» **What the task requires**
The data below calls for an exact copy.

Records supplied: Begin

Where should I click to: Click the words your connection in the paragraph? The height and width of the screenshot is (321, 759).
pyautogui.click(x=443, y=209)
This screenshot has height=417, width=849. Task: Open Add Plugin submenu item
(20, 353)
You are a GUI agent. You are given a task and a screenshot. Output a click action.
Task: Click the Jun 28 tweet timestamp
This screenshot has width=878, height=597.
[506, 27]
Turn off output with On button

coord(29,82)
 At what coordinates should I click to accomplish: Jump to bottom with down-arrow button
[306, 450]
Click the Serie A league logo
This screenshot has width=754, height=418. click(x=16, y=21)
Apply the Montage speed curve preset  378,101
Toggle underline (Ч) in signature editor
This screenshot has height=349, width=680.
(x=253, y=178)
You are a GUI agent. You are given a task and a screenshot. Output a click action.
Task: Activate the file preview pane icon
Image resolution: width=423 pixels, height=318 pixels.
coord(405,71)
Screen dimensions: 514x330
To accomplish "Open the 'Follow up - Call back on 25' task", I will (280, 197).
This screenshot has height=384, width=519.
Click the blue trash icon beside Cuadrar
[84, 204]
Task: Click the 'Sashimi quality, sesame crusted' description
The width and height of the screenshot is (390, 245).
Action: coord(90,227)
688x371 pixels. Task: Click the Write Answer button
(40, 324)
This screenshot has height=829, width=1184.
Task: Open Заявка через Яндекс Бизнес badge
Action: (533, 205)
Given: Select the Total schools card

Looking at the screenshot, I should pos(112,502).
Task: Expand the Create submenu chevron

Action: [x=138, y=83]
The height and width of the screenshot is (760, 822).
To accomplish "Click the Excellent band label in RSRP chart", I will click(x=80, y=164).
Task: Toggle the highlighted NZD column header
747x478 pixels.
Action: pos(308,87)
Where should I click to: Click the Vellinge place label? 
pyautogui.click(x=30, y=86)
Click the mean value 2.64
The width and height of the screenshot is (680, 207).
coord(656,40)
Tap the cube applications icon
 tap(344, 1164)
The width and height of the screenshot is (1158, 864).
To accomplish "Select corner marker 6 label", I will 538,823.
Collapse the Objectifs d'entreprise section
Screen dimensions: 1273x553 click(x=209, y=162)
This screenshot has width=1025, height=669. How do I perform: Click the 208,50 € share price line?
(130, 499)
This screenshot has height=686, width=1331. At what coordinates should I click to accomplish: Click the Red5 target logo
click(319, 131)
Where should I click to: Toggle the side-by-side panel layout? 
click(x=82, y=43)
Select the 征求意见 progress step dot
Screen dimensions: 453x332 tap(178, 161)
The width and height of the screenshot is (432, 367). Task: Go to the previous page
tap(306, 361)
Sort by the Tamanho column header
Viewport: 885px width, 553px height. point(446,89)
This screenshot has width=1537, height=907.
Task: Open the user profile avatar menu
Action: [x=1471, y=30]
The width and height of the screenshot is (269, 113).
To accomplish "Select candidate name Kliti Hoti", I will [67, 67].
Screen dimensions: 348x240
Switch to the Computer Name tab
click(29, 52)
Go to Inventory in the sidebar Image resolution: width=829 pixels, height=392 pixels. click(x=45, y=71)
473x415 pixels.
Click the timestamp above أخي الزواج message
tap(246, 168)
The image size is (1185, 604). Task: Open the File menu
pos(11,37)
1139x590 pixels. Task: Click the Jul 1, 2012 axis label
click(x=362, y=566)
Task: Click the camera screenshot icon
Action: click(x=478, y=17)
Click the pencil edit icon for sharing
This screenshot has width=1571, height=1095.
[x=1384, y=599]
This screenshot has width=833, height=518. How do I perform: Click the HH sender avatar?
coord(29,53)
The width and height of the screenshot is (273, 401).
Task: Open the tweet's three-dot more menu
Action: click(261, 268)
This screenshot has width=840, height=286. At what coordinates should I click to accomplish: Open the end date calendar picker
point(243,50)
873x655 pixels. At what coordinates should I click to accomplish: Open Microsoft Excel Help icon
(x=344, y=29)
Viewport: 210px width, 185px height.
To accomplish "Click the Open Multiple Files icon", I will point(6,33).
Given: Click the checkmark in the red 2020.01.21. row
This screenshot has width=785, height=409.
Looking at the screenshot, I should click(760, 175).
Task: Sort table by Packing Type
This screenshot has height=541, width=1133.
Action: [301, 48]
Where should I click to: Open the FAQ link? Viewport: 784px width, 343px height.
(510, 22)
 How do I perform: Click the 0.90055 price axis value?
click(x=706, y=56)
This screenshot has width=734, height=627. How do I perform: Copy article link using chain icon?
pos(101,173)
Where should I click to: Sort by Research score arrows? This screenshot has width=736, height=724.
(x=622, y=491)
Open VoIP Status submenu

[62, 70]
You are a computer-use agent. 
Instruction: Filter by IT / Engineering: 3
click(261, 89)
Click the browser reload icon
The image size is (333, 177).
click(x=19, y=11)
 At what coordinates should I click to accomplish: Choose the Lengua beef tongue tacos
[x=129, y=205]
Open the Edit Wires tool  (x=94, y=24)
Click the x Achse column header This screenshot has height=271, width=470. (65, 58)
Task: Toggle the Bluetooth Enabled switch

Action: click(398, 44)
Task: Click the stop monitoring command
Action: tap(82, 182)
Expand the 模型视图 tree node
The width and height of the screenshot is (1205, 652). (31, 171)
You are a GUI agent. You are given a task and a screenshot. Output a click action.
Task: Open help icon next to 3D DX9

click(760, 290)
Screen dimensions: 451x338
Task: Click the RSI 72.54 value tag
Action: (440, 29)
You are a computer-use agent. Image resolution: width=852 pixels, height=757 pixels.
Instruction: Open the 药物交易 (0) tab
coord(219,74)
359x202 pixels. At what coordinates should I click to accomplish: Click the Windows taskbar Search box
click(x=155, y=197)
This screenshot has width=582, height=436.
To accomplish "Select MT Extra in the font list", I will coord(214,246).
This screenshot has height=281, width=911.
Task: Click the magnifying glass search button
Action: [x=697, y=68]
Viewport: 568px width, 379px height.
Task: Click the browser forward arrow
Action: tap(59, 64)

Records supplied: End

» **Solution for this task**
Where should I click to: Click the words your connection in the paragraph? The height and width of the screenshot is (321, 759).
pyautogui.click(x=443, y=209)
This screenshot has height=417, width=849. Task: Open Add Plugin submenu item
(20, 353)
You are a GUI agent. You are given a task and a screenshot. Output a click action.
Task: Click the Jun 28 tweet timestamp
This screenshot has width=878, height=597.
[506, 27]
Turn off output with On button

coord(29,82)
 At what coordinates should I click to accomplish: Jump to bottom with down-arrow button
[306, 450]
Click the Serie A league logo
This screenshot has width=754, height=418. click(x=16, y=21)
Apply the Montage speed curve preset  378,101
Toggle underline (Ч) in signature editor
This screenshot has height=349, width=680.
(x=253, y=178)
You are a GUI agent. You are given a task and a screenshot. Output a click action.
Task: Activate the file preview pane icon
Image resolution: width=423 pixels, height=318 pixels.
coord(405,71)
Screen dimensions: 514x330
To accomplish "Open the 'Follow up - Call back on 25' task", I will (280, 197).
This screenshot has height=384, width=519.
Click the blue trash icon beside Cuadrar
[84, 204]
Task: Click the 'Sashimi quality, sesame crusted' description
The width and height of the screenshot is (390, 245).
Action: coord(90,227)
688x371 pixels. Task: Click the Write Answer button
(40, 324)
This screenshot has height=829, width=1184.
Task: Open Заявка через Яндекс Бизнес badge
Action: (533, 205)
Given: Select the Total schools card

Looking at the screenshot, I should pos(112,502).
Task: Expand the Create submenu chevron

Action: [x=138, y=83]
The height and width of the screenshot is (760, 822).
To accomplish "Click the Excellent band label in RSRP chart", I will click(x=80, y=164).
Task: Toggle the highlighted NZD column header
747x478 pixels.
Action: pos(308,87)
Where should I click to: Click the Vellinge place label? 
pyautogui.click(x=30, y=86)
Click the mean value 2.64
The width and height of the screenshot is (680, 207).
coord(656,40)
Tap the cube applications icon
 tap(344, 1164)
The width and height of the screenshot is (1158, 864).
To accomplish "Select corner marker 6 label", I will 538,823.
Collapse the Objectifs d'entreprise section
Screen dimensions: 1273x553 click(x=209, y=162)
This screenshot has width=1025, height=669. How do I perform: Click the 208,50 € share price line?
(130, 499)
This screenshot has height=686, width=1331. At what coordinates should I click to accomplish: Click the Red5 target logo
click(319, 131)
Where should I click to: Toggle the side-by-side panel layout? 
click(x=82, y=43)
Select the 征求意见 progress step dot
Screen dimensions: 453x332 tap(178, 161)
The width and height of the screenshot is (432, 367). Task: Go to the previous page
tap(306, 361)
Sort by the Tamanho column header
Viewport: 885px width, 553px height. point(446,89)
This screenshot has width=1537, height=907.
Task: Open the user profile avatar menu
Action: [x=1471, y=30]
The width and height of the screenshot is (269, 113).
To accomplish "Select candidate name Kliti Hoti", I will [67, 67].
Screen dimensions: 348x240
Switch to the Computer Name tab
click(29, 52)
Go to Inventory in the sidebar Image resolution: width=829 pixels, height=392 pixels. click(x=45, y=71)
473x415 pixels.
Click the timestamp above أخي الزواج message
tap(246, 168)
The image size is (1185, 604). Task: Open the File menu
pos(11,37)
1139x590 pixels. Task: Click the Jul 1, 2012 axis label
click(x=362, y=566)
Task: Click the camera screenshot icon
Action: click(x=478, y=17)
Click the pencil edit icon for sharing
This screenshot has width=1571, height=1095.
[x=1384, y=599]
This screenshot has width=833, height=518. How do I perform: Click the HH sender avatar?
coord(29,53)
The width and height of the screenshot is (273, 401).
Task: Open the tweet's three-dot more menu
Action: click(261, 268)
This screenshot has width=840, height=286. At what coordinates should I click to accomplish: Open the end date calendar picker
point(243,50)
873x655 pixels. At what coordinates should I click to accomplish: Open Microsoft Excel Help icon
(x=344, y=29)
Viewport: 210px width, 185px height.
To accomplish "Click the Open Multiple Files icon", I will point(6,33).
Given: Click the checkmark in the red 2020.01.21. row
This screenshot has width=785, height=409.
Looking at the screenshot, I should click(760, 175).
Task: Sort table by Packing Type
This screenshot has height=541, width=1133.
Action: [301, 48]
Where should I click to: Open the FAQ link? Viewport: 784px width, 343px height.
(510, 22)
 How do I perform: Click the 0.90055 price axis value?
click(x=706, y=56)
This screenshot has width=734, height=627. How do I perform: Copy article link using chain icon?
pos(101,173)
Where should I click to: Sort by Research score arrows? This screenshot has width=736, height=724.
(x=622, y=491)
Open VoIP Status submenu

[62, 70]
You are a computer-use agent. 
Instruction: Filter by IT / Engineering: 3
click(261, 89)
Click the browser reload icon
The image size is (333, 177).
click(x=19, y=11)
 At what coordinates should I click to accomplish: Choose the Lengua beef tongue tacos
[x=129, y=205]
Open the Edit Wires tool  (x=94, y=24)
Click the x Achse column header This screenshot has height=271, width=470. (65, 58)
Task: Toggle the Bluetooth Enabled switch

Action: click(398, 44)
Task: Click the stop monitoring command
Action: tap(82, 182)
Expand the 模型视图 tree node
The width and height of the screenshot is (1205, 652). (31, 171)
You are a GUI agent. You are given a task and a screenshot. Output a click action.
Task: Open help icon next to 3D DX9

click(760, 290)
Screen dimensions: 451x338
Task: Click the RSI 72.54 value tag
Action: (440, 29)
You are a computer-use agent. Image resolution: width=852 pixels, height=757 pixels.
Instruction: Open the 药物交易 (0) tab
coord(219,74)
359x202 pixels. At what coordinates should I click to accomplish: Click the Windows taskbar Search box
click(x=155, y=197)
This screenshot has width=582, height=436.
To accomplish "Select MT Extra in the font list", I will coord(214,246).
This screenshot has height=281, width=911.
Task: Click the magnifying glass search button
Action: [x=697, y=68]
Viewport: 568px width, 379px height.
Task: Click the browser forward arrow
Action: tap(59, 64)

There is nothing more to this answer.